I’ve had several attempts over the years to engage with this novel; however it wasn’t until the week of my English Literature exam that we clicked, and oh boy did we click. I have vivid memories of lying on my bed, engrossed, whilst crucial cue cards lay abandoned by my side. 
It follows the occupation of a Greek Island, Cephallnia, during WWII, and taught me a lot about a section of the warwhich I had never previously mulled over, that of Italy’s role in the conflict and the occupation of Greece. 
Its beautiful descriptions made me pine for Greece and fall head over heels in love with Carlos, a gay Italian solider. I don’t often cry at novels but I wept at Captain Corelli’s Mandolin.

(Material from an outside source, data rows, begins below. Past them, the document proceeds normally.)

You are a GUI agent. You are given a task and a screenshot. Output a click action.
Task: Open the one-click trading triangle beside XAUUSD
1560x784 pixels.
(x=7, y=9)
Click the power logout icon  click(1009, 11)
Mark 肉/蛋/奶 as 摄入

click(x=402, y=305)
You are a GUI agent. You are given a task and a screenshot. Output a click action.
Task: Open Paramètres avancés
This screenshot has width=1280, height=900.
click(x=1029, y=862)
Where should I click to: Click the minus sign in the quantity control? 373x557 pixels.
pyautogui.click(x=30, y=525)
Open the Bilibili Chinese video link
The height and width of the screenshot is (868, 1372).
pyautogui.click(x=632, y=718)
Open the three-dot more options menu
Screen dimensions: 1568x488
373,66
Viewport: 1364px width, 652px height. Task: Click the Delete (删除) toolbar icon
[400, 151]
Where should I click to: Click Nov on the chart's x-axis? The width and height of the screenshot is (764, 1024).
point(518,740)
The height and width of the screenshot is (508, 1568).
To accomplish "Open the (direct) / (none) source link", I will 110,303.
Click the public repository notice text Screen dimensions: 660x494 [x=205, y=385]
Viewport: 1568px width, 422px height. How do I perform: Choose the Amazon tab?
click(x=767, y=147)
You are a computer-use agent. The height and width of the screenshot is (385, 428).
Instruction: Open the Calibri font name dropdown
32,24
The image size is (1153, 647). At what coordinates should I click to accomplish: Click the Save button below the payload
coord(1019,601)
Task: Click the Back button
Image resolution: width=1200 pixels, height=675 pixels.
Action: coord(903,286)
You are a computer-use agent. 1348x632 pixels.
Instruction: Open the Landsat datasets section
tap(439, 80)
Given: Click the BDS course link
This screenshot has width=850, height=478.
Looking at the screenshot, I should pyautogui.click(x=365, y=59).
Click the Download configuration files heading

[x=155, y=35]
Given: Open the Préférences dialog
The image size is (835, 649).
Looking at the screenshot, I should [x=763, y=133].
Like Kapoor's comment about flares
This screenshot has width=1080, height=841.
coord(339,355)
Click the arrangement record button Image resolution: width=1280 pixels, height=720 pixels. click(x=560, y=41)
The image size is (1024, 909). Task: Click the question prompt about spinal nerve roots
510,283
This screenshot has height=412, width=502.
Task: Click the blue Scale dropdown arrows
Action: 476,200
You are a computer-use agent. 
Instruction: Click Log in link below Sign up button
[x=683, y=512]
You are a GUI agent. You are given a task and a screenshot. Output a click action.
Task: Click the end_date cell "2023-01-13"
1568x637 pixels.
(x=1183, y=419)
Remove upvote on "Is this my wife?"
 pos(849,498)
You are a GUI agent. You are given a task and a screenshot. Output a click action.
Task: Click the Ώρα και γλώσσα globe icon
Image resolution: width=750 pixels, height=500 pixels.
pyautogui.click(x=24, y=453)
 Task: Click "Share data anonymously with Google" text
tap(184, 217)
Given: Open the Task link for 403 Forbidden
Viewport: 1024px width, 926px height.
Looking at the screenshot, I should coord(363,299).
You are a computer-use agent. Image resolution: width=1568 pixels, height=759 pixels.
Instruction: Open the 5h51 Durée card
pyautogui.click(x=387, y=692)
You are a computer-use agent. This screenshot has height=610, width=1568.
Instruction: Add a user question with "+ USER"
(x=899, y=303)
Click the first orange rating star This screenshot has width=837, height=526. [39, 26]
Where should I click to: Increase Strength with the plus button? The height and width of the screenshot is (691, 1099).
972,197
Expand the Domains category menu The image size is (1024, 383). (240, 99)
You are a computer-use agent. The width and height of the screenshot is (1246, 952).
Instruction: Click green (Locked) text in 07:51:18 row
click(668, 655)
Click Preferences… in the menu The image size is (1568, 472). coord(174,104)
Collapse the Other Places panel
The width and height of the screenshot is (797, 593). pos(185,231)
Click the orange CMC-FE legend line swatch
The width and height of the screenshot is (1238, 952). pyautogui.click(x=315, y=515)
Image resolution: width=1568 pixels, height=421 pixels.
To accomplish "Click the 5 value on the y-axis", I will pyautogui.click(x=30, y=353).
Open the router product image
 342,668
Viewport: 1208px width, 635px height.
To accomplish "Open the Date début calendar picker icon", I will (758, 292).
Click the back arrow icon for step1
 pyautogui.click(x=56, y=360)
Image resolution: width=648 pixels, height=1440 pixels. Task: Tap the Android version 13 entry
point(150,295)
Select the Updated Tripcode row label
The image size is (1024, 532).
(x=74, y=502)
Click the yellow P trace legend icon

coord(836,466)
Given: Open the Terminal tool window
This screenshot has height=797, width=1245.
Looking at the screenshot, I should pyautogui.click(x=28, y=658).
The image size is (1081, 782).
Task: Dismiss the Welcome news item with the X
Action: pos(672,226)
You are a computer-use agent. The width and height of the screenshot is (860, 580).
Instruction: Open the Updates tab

The Goldfinch - Donna Tartt

Funnily enough I read The Goldfinch as my holiday read in Amsterdam and it also partly set in the city (see any theme here?!).
The Goldfinch follows Theo, who on the cusp of adolescent ends up in possession of Carel Fabritius’s painting ‘The Goldfinch’ after an explosion at the Metropolitan Museum of Art in New York City. As well as reaffirming my belief that I will never, ever send my future children to an American high school, it had me gripped from start to finish and really made me think about made me think what I would do in Theo’s shoes.
It's unsual for my mum, myself and my sister to all enjoy the same book but The Goldfinch was passed between us and finished in a matter of weeks! 

What were your top reads of 2014? And what books are you planning to enjoy in 2015?